Processes inside the battery conspire over time to coat the boundary layer between electrodes and electrolyte with chemical compounds that prevent the lithium ions from entering and leaving the electrodes. Processes also bind lithium ions into new chemical compounds, so they are no longer available to move from electrode to electrode. Those processes will happen no matter what we do, but they are very much dependent on temperature! Keep your batteries under 30 Centigrade and they are very slow. Go over 45 Centigrade and things speed up considerably! Public enemy no. 1 for lithium-ion batteries, by far, is heat!

There is more to calendar life and how quickly a LiFePO4 battery will age: State-Of-Charge has something to do with it as well. While high temperatures are bad, these batteries really, really do not like to sit at 0% SOC and very high temperatures! Also bad, though not quite as bad as 0% SOC, is for them to sit at 100% SOC and high temperatures. Very low temperatures have less of an effect. As we discussed, you cannot (and the BMS will not let you) charge LFP batteries below freezing. As it turns out, discharging them below freezing, while possible, does have an accelerated effect on aging as well. Nowhere near as bad as letting your battery sit at a high temperature, but if you are going to subject your battery to freezing temperatures it is better to do so while it is neither charging nor discharging, and with some gas in the tank (though not a full tank). In a more general sense, it is better to put away these batteries at around 50% – 60% SOC if they need longer-term storage.

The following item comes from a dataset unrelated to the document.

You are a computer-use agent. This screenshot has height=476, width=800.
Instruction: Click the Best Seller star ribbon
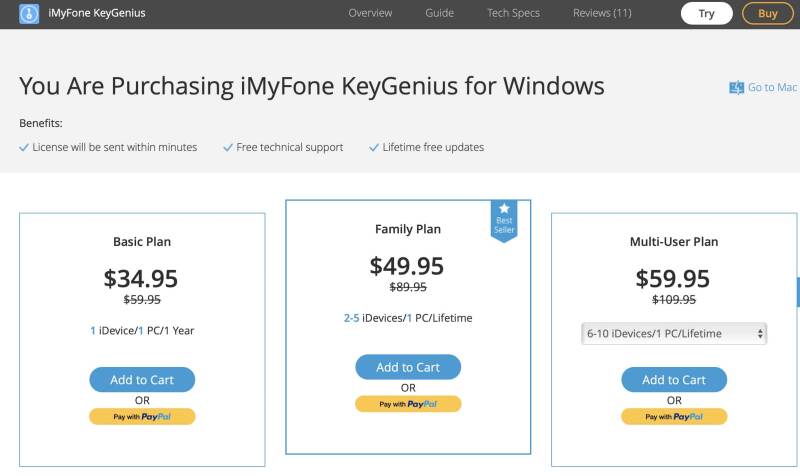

If you really want to know, what happens when a lithium-ion battery gets charged below freezing is that metallic lithium is deposited on the negative (carbon) electrode. Not in a nice way either, it grows in sharp, needle-like structures, that eventually puncture the membrane and short out the battery (leading to a spectacular Rapid Unscheduled Disassembly Event as NASA calls it, involving smoke, extreme heat, and quite possibly flames as well). Lucky for us, this is something the BMS prevents from happening.

We are moving on to cycle life. It has become common to get thousands of cycles, even at a full 100% charge-discharge cycle, out of lithium-ion batteries. There are some things you can do though to maximize cycle life.

We talked about how LiFePO4 batteries work: They move lithium ions between the electrodes. It is important to understand that these are actual, physical particles, that have a size to them. They are yanked out of one electrode and stuffed into the other, each time you charge-discharge the battery. This causes damage, in particular to the carbon of the negative electrode. Each time the battery gets charged the electrode swells a bit, and each discharge it slims down again. Over time that causes microscopic cracks. It is because of this that charging to a little below 100% will give you more cycles, as will discharging to a little above 0%. Also, think of those ions as exerting “pressure”, and extreme State-Of-Charge numbers exert more pressure, causing chemical reactions that are not to the benefit of the battery. That is why LFP batteries do not like to be put away at 100% SOC, or put into float-charging at (near) 100%.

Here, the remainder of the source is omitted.